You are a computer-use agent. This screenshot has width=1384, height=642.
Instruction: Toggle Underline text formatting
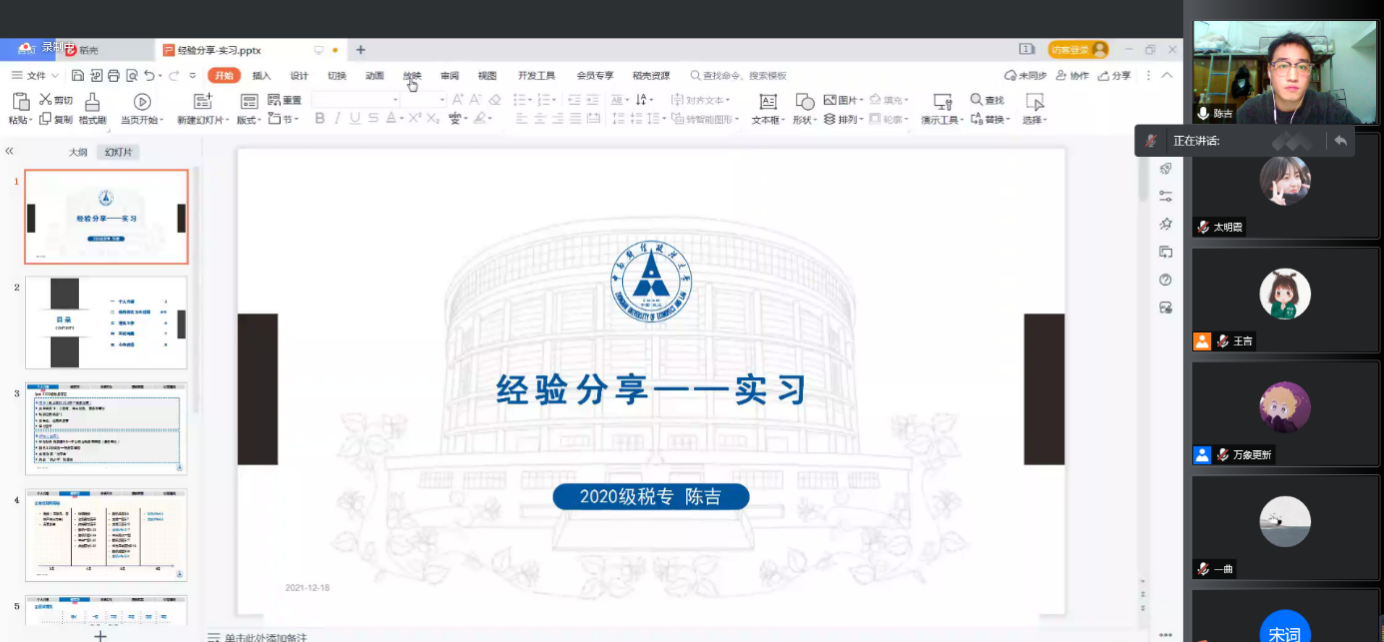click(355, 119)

==========

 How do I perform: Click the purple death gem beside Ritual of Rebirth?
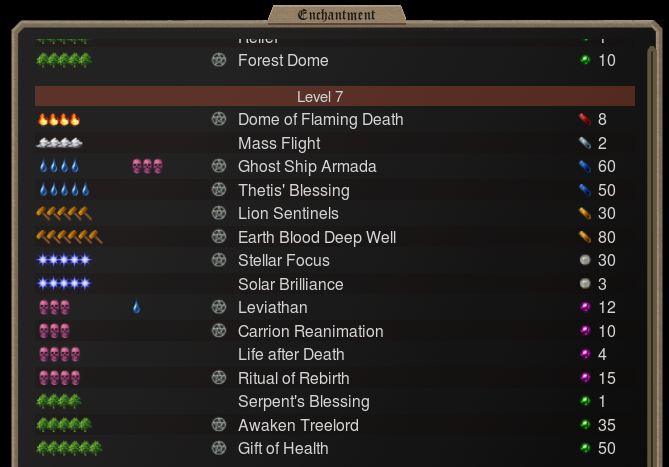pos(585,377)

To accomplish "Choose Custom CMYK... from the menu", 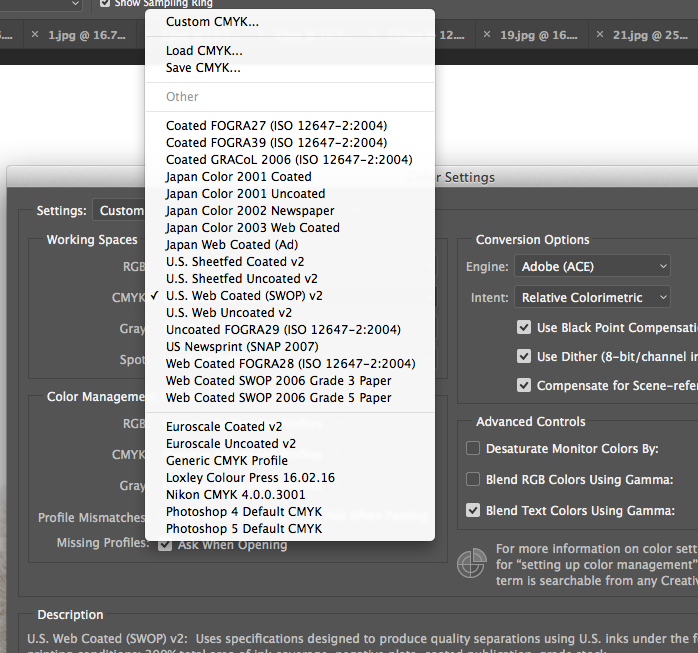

==========

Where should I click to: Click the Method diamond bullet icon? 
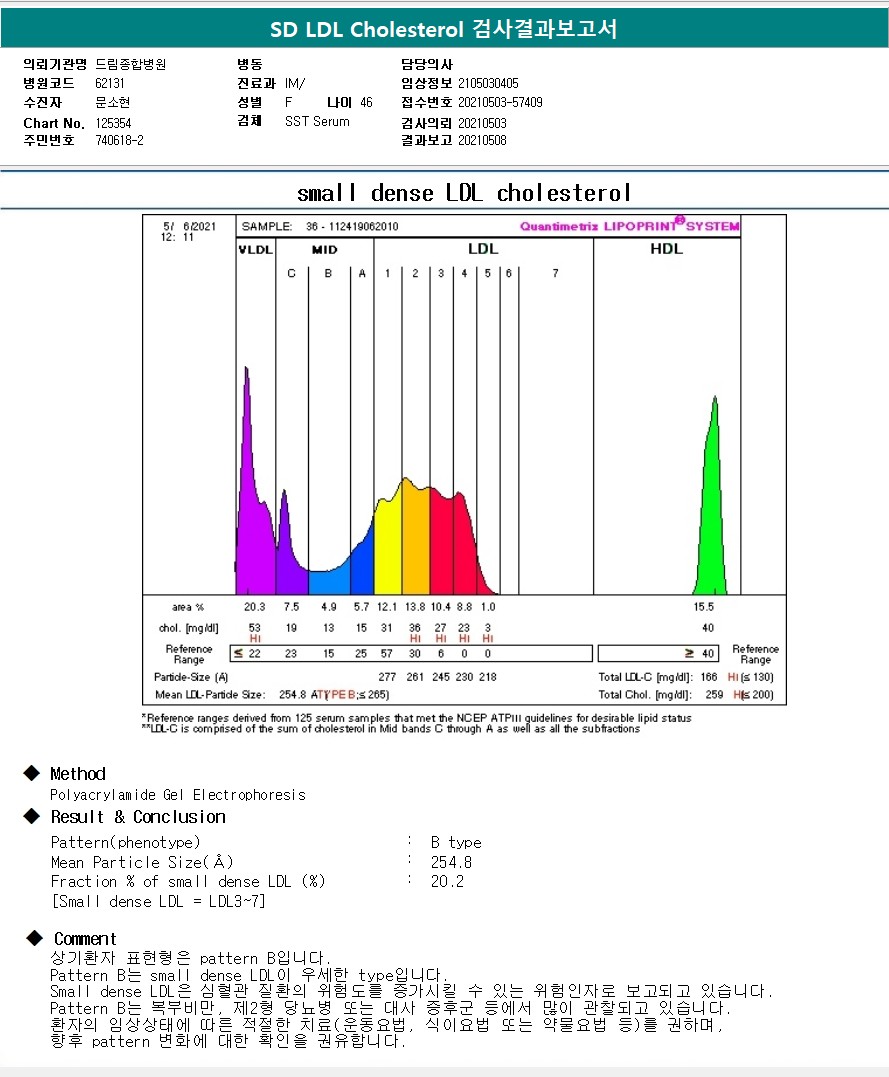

==========

▶ _EXERCISE BRIEF_: Reproduce everything from the line containing "You are a computer-use" down to the line containing "click(355, 119)", swapping "Underline" for "Bold" and changing nothing else. Omit the pictures from your answer.

▶ _RESPONSE BELOW_:
You are a computer-use agent. This screenshot has width=1384, height=642.
Instruction: Toggle Bold text formatting
click(355, 119)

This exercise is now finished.